Wenn ich bei Vorträgen und Workshops Teilnehmer aus Unternehmen herausfordern möchte, werfe ich in den Raum, dass Geschwindigkeit vielleicht nicht alles ist. Die Blicke sagen mir dann, dass ich wohl gerade etwas nahezu Blasphemisches geäußert habe. Um bei der digitalen Transformation aufzuholen, geben viele Unternehmen die Prämisse „Wir müssen viel schneller werden“ aus. Das ist verständlich. Die Transformation wird vor allem über ihre Beschleunigung erlebt. Andere Aspekte wie Komplexität sind schwerer wahrnehmbar, geschweige denn beantwortbar.
„Move fast and break things“
Mehr und mehr lassen sich inzwischen aber auch die Kosten der Fokussierung auf Geschwindigkeit beobachten: Von Facebook, das nicht so recht weiß, wie es auf den „Missbrauch“ seiner Plattform reagieren soll, bis zur massiven Zunahme von Hacks, Leaks und weiteren Cyber-Security-Themen. Wir sehen die Konsequenzen von „Move fast and break things“ und genau deswegen hinterfrage ich bewusst den Geschwindigkeitsfetisch.
Genau darum geht es bei Themen wie Responsive Innovation. Wenn ich das Konzept in Vorträgen vorstelle, kommt meist die Rückfrage „Aber werden dadurch nicht Innovationen gebremst?“ Ja, genau darum geht es. Wir müssen den Prozess bewusst verlangsamen, um den möglichen Konsequenzen und Auswirkungen mehr Beachtung zu schenken.
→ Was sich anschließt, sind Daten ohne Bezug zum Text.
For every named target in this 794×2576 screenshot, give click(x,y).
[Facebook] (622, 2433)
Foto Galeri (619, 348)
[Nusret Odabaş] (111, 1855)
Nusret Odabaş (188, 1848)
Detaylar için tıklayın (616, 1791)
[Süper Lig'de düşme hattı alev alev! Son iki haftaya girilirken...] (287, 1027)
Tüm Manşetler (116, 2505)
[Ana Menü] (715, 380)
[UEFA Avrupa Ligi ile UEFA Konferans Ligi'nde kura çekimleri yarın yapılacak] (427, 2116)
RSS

Regulierung von Innovation ist normal
Der Sicherheitsexperte Bruce Schneier weist darauf hin, dass das Bremsen von Innovation in anderen Bereichen ganz normal ist:
We chill innovation in things like drug development, aircraft design, and nuclear power plants because the cost of getting it wrong is too great. We’re past the point where we need to discuss regulation versus no-regulation for connected things; we have to discuss smart regulation versus stupid regulation.
Man stelle sich vor: Jemand würde fordern, bei der Entwicklung von Medikamenten die umfangreichen Tests und Freigabebedingungen wieder abzuschaffen, weil sie die Pharma-Innovationen bremsen würden. Im Bereich der digitalen Technologien wird häufig immer noch so argumentiert. Das weist für mich daraufhin, dass an vielen Stellen nach wie vor das Verständnis für die Rolle dieser Technologien in unserer Gesellschaft fehlt.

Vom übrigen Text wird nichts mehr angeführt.